These are SO good! And the best part is they are made from all leftovers! The December, 2011 issue of Bon Appetit magazine had a feature where you'd make one dinner and then specifically have enough leftover to use for a second meal in a different recipe. I thought that was so neat I just had to try it.
These Spicy Shrimp Quesadillas are made using the leftover Shrimp and Coconut Curry with Green Beans and Fresh Orange-Apple Chutney. And honestly, they are even better than the original dinner. But maybe that's because of all the cheese :)
Spicy Shrimp Quesadillas Makes 4 2 cups reserved Shrimp and Coconut with Green Beans (see recipe) 2 tablespoons chopped fresh cilantro plus additional (for garnish) 3 jalapeno chiles, seeded, thinly sliced 2 tablespoons chopped shallot 1 tablespoon fresh lime juice 2 cups coarsely grated Jack cheese 8 7- to 8-inch diameter flour tortillas 8 teaspoons extra-virgin olive oil, divided |
Drain sauce from curry; place 2 tablespoons in bowl. Chop shrimp and beans; add to bowl. Mix in 2 tablespoons cilantro, chiles, shallot, and lime juice. Spread filling, then cheese over 4 tortillas. Top each with another tortilla.

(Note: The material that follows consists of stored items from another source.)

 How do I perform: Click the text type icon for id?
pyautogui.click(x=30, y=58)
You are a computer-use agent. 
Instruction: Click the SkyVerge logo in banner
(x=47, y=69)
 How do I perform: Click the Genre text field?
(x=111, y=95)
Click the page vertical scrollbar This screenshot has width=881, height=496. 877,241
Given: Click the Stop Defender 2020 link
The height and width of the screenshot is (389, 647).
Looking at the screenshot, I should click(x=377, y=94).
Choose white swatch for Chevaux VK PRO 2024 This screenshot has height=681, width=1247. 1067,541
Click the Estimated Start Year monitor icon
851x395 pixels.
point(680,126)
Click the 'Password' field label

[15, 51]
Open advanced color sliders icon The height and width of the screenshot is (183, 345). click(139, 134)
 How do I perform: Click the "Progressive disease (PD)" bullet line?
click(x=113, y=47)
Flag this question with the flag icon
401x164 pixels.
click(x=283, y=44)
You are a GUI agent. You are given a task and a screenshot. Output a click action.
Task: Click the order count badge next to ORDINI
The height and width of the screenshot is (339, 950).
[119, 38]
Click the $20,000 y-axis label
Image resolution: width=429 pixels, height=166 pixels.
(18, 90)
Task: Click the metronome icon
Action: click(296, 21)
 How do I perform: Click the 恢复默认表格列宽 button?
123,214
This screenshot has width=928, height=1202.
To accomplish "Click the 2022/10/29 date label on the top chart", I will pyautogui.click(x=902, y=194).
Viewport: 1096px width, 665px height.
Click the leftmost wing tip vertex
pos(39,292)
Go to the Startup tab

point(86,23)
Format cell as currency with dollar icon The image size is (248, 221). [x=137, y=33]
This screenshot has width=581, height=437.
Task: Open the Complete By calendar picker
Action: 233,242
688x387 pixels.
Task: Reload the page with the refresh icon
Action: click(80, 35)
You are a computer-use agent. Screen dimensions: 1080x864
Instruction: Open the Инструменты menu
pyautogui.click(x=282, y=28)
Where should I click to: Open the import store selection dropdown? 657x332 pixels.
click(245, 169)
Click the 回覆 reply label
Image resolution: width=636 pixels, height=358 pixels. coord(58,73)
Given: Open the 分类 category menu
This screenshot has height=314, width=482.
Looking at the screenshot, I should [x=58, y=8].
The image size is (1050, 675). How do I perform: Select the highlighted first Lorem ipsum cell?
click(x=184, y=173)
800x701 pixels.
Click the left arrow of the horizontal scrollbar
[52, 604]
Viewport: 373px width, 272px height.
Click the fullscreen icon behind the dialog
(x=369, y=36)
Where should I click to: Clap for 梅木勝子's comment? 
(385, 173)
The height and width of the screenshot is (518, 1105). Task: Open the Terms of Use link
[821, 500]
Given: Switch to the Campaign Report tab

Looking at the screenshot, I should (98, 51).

Heat 2 large nonstick skillets over medium-high heat; add 2 teaspoons oil to each. Place 1 quesadilla in each pan. Cover; cook until bottom is golden, 2 to 3 minutes. Turn; cook uncovered 2 to 3 minutes longer. Repeat with remaining quesadillas and oil. Top quesadillas with additional cilantro and Fresh Orange-Apple Chutney.